Исповедь дурака. Как я ушёл от «нормальной» жизни и стал счастливым - страница 50



С Антоном нас объединяло всё меньшее. Меня постепенно увлекало программирование и перспектива осуществления детской мечты об игростроении – он же стал черпать вдохновение в радикальном исламизме. Слушал «Muslimgauze» и всякий милитаристский нойз, ходил по городу в камуфляже и с глубоким сочувствием смотрел видео про бомбардировки арабских поселений. Я не разделял его интереса, и теперь старший товарищ казался мне просто заигравшимся в радикализм ребёнком. В тот самый безопасный радикализм, который мы с ним так горячо критиковали, наблюдая за современным искусством и «баталиями» в интернете.

Мне уже не хотелось ходить к товарищу в гости, но больше из унылого родительского дома идти было некуда. Мы по-прежнему выпивали. Антон против чего-то постоянно бунтовал. Иногда это проявлялось в мелком хулиганстве вроде разбрасывания бутылок на газоне перед балконом: «Это у меня японский сад!» Порой он ввязывался в драки и прочие мутные истории. Ему явно было плохо, но я не знал, чем можно помочь, и не хотел, чтобы он втягивал в своё болото меня.

Теперь, когда я ощутил себя востребованным специалистом с хорошей зарплатой (а это казалось мне критерием взрослости), поведение Антона в моих глазах выглядело каким-то подростковым кривляньем от неспособности повзрослеть, признать свою бесталанность и заняться, наконец, полезным и социально-приемлемым трудом. Хотя в то же время мне и самому очень не хватало встряски, творческой активности после утомительной компьютерной работы.

Спасением, отдушиной и поводом для объединения усилий в некоторой мере оставались фестивали экспериментальной музыки, где мы каждый раз выступали «с выкрутасами»: то с провокационным видеорядом, то с раздачей печенья во время выступления, то сидя под столом, а то – и вовсе не показываясь на сцене. У нас даже появилась одна фанатка, которая посещала все концерты. Впрочем, она вообще присутствовала на всех «нестандартных» мероприятиях в городе.

Работать с Антоном было до отвращения сложно. Его перфекционизм, идейность, серьёзное отношение к одному ему понятным концепциям индустриальной музыки постоянно обламывали крылья буйной фантазии.

– Блюз – это когда хорошему человеку плохо, панк – когда плохому человеку хорошо, а нойз – это когда плохой человек делает остальным так же плохо, как и ему… Что б ещё придумать такого хорошего, чтобы всем плохо стало? – приговаривал он.

Меня больше тянуло в сторону сюрреализма, веселья, танцев, я заинтересовался медитативным и целебным эффектом музыки. Антон прибивал это на корню – надо чтобы всё было идейно, серьёзно и пробирало слушателя до глубины души. Я всё равно включал в свою музыку элементы брейк-бита и прочие задорные чудачества. Антон терпел, однако считал своим долгом сделать мне замечание, если я вдруг начинал пританцовывать во время выступления.

Этот закомплексованный мудак меня просто достал!
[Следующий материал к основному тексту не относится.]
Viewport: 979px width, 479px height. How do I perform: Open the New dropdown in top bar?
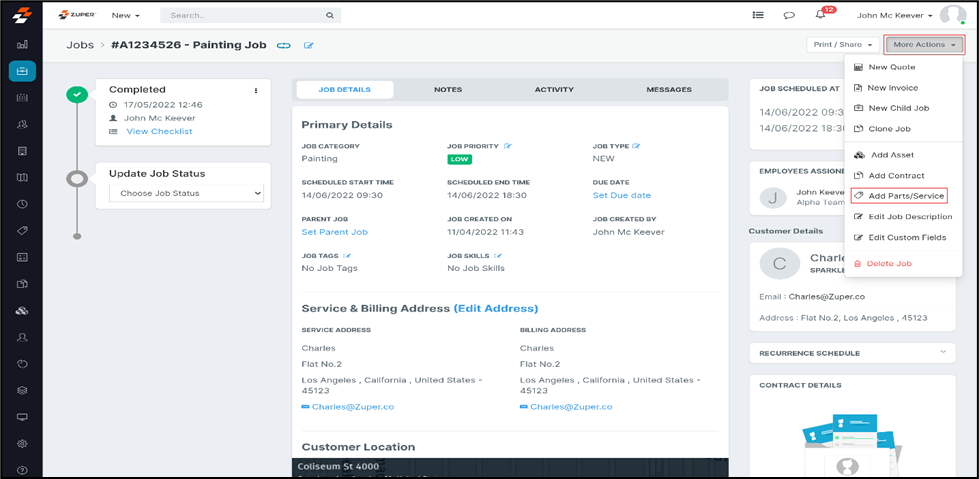125,16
Хотелось только избавиться от него и спокойно выступать одному. Так же открыто и эмоционально, как в школе на КВНах. Но наш коллектив уже обрёл некоторую известность, и нас приглашали, а меня одного – нет. Я не знал, как подступиться к этой проблеме. Готовых композиций для составления концертной программы в любом случае не было, поэтому я решил совершенствовать свои навыки, а не пытаться раскручивать творчество, которого нет.

Мой подход к творчеству носил преимущественно технический характер. Я колебался между абсолютным порядком и абсолютным хаосом. В одно время хотелось писать музыку буквально побайтно, подчиняя каждую мельчайшую единицу звуковой информации заданным алгоритмам. В другое – свести всё к шумовой импровизации, – так легче получалось выражать эмоции. Больше всего мне хотелось соединить порядок и хаос, живое с компьютерным.